• **What needs to be done**
Arrange the material from the line containing "The height and width of the screenshot is (622, 1015)." through the line containing "center [32, 152]." as a two-column CSV with the headers text and answer. Give one row per text-and-answer pair, with each value in a single quoted field and any line breaks replaced by spaces.

• **Exercise data**

☆ ☆ ☆ ☆

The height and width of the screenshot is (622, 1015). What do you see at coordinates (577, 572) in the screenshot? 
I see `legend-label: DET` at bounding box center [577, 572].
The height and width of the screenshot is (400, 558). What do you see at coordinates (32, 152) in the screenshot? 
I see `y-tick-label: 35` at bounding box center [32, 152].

☆ ☆ ☆ ☆

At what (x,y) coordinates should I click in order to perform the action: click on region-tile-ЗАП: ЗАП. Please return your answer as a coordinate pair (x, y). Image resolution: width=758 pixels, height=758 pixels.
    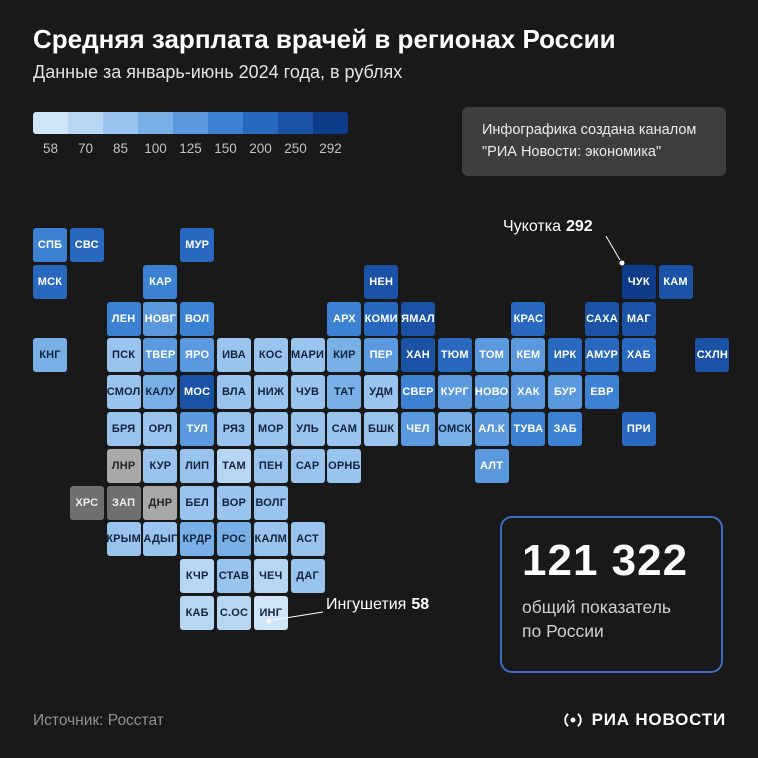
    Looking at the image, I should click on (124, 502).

☆ ☆ ☆ ☆

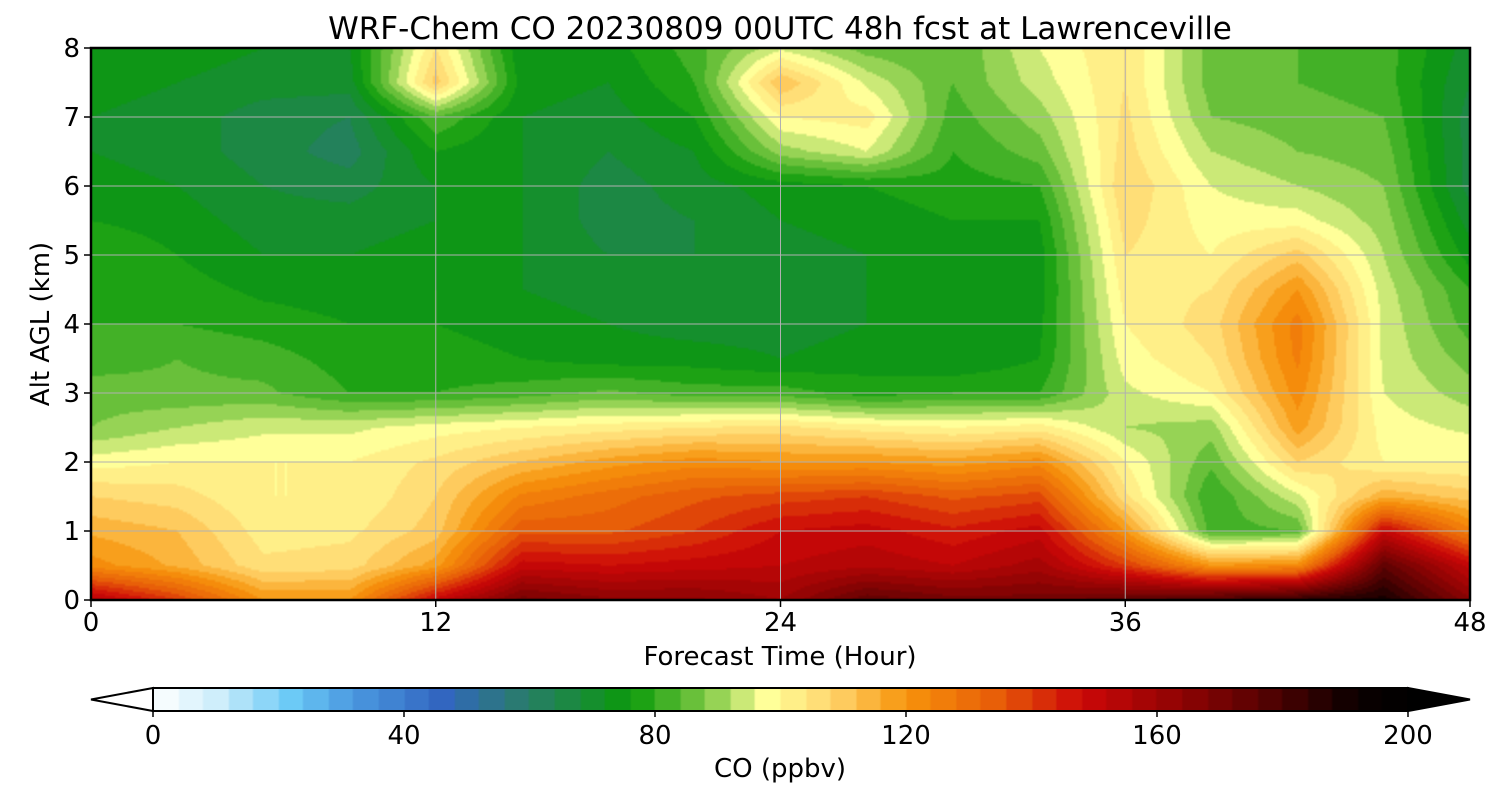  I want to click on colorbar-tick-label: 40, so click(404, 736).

☆ ☆ ☆ ☆

• **Your solution**
text,answer
"The height and width of the screenshot is (622, 1015). What do you see at coordinates (577, 572) in the screenshot?","I see `legend-label: DET` at bounding box center [577, 572]."
"The height and width of the screenshot is (400, 558). What do you see at coordinates (32, 152) in the screenshot?","I see `y-tick-label: 35` at bounding box center [32, 152]."